Nile, Spoon, Valley and her 2020 calf and Jabiru were sighted throughout the trip. Great sights and great seas.
Tuesday afternoon we sighted five humpback whales coming across Ravine, Jabiru, Spoon, Nile and Dashdot. A few of these whales started feeding allowing for some incredible looks at multiple bubble clouds and plenty of lunges.
|Lots of surface commotion|
|Time to eat!|
|Feeding humpback whales|
|Whales going in different directions|
We even spotted a pod of ~15 Atlantic white-sided dolphins on our way in.
|A few small calves were in our pod of dolphins|
Sunday, August 23, 2020
As summer presses on we are so thankful to continue experiencing wildlife at its finest, in their world. Whales were plentiful on Saturday with a handful of newcomers to the area. What a pleasant surprise regardless of if they were just passing through or choose to spend a bit of time in the area. On the morning trip we saw eight humpback whales.
We started with a trio consisting of Quote, Clipper and Chablis. From there Cantilever and Piano made themselves known. Another trio: Nile, Tectonic and Dashdot were not far away.
|Yikes! So thankful this whale named Piano (any guesses why?) survived such an incident now bearing the marks from a vessel/propeller strike|
|Whales in such calm seas|
We also checked out one of three ocean sunfish in the area. A pod of Atlantic white-sided dolphins were even sighted on our way back to the harbor.
|A dolphin in the rain has its own sense of beauty|
|Atlantic white-sided dolphin|
On the afternoon trip some of the same whales were in the area but associations had shifted. We spent time with two different trios. The first group was Spoon, Chablis and Piano.
|Chablis' flipper high in the air|
Our second trio included Nile, Dashdot and Tectonic. There was also a minke whale circling around the area as these humpback whales moseyed through.
|Nile and Tectonic|
Sunday continued to provide beautiful sights on the open ocean. While on the morning trip we found ourselves engulfed in fog as we made our way offshore. Today was a great reminder that while fog can provide an extra challenge, that doesn't mean there isn't anything to be found! On our journey through the thick fog we checked out a large ocean sunfish and a pod of about five Atlantic white-sided dolphins.
|Dolphins in the fog|
Offshore after slowly maneuvering through the area we got eyes on a pair of whales. It was Chablis and Spoon resting.

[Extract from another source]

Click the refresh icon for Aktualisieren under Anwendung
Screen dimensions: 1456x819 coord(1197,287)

|Spoon doesn't even look like a whale when this massive whale is resting!|
While watching these lazy whales something triggered their liveliness to kick into high gear and in a matter of moments both of them jumped clear out of the water. Then they started flipper slapping before resting once again. Just as the fog can change in intensity, whales can start and stop all sorts of different behaviors at any moment!
We also got some amazing looks at a trio of humpback whales as they swam under our boat (our engines were shut off so no worries!) including Nile, Piano and Dashdot before Whirlwind came into the mix.

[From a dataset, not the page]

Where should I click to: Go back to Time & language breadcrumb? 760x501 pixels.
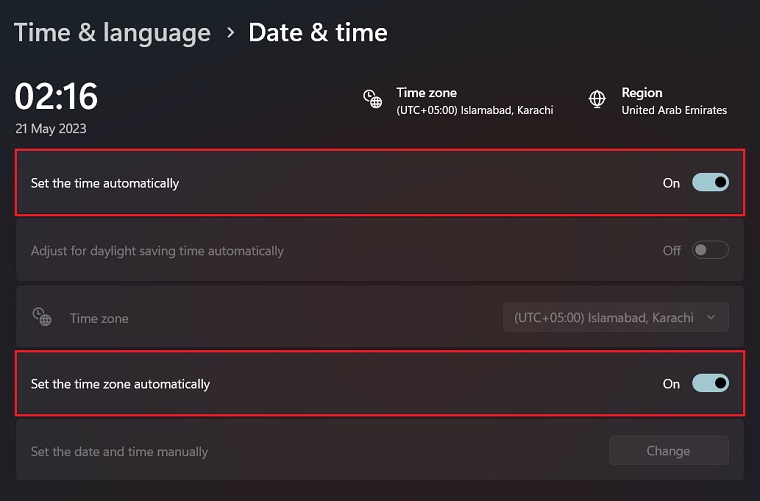[112, 32]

|The ocean was so calm you could see so much of the whale even below the waterline|
Before heading for home we had a brief look at a leatherback turtle and another trio of humpback whales: Valley, her calf and Ravine. By our afternoon trip the fog had dissipated and we found ourselves watching Spoon still associated with Chablis.
|Half a fluke|
These two humpback whales were spending a bit of time below the waterline so we switched gears and found Valley, her calf and Ravine all still swimming around together.
|Valley and her calf|
These whales were not going far in any particular direction allowing for great looks at this mother/calf pair and adult female.